This study assessed a variable flow rate control method for a circulation pump based on the geothermal water temperature difference in a geothermal heat pump system. As interest in energy conservation and efficient use is increasing around the world, the development and use of renewable energy is increasing and various related studies are currently underway. Among the renewable energy systems, the interest in geothermal energy system is high because of its efficient year-round operation. Geothermal heat pump system installations have increased in number, but the systems operate inefficiently. Generally in Korea, geothermal heat pump system operates under partial load conditions, but the circulation pump operates at constant speed and supplies a constant flow rate. Therefore, this study examined the operation of the current problems of a geothermal heat pump system.
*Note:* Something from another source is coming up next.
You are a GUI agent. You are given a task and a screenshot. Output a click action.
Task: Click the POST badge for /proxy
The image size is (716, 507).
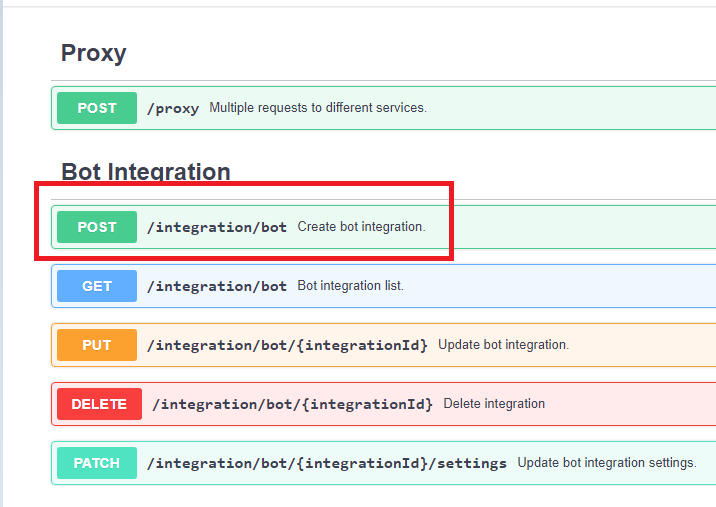click(97, 108)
A variable flow rate control method of the circulation pump is proposed to improve the efficiency of the geothermal heat pump system and save energy during the cooling operation. As a result, the total energy consumption was reduced by 57,017 kW compared to the existing flow rate control method and the energy consumption of the circulation pump system was reduced by 35,209 kW.

Suggested Citation

  • Ji-Hyun Shin & Young-Hum Cho, 2018. "Development of a Variable Water Flow Rate Control Method for the Circulation Pump in a Geothermal Heat Pump System," Energies, MDPI, vol. 11(4), pages 1-18, March.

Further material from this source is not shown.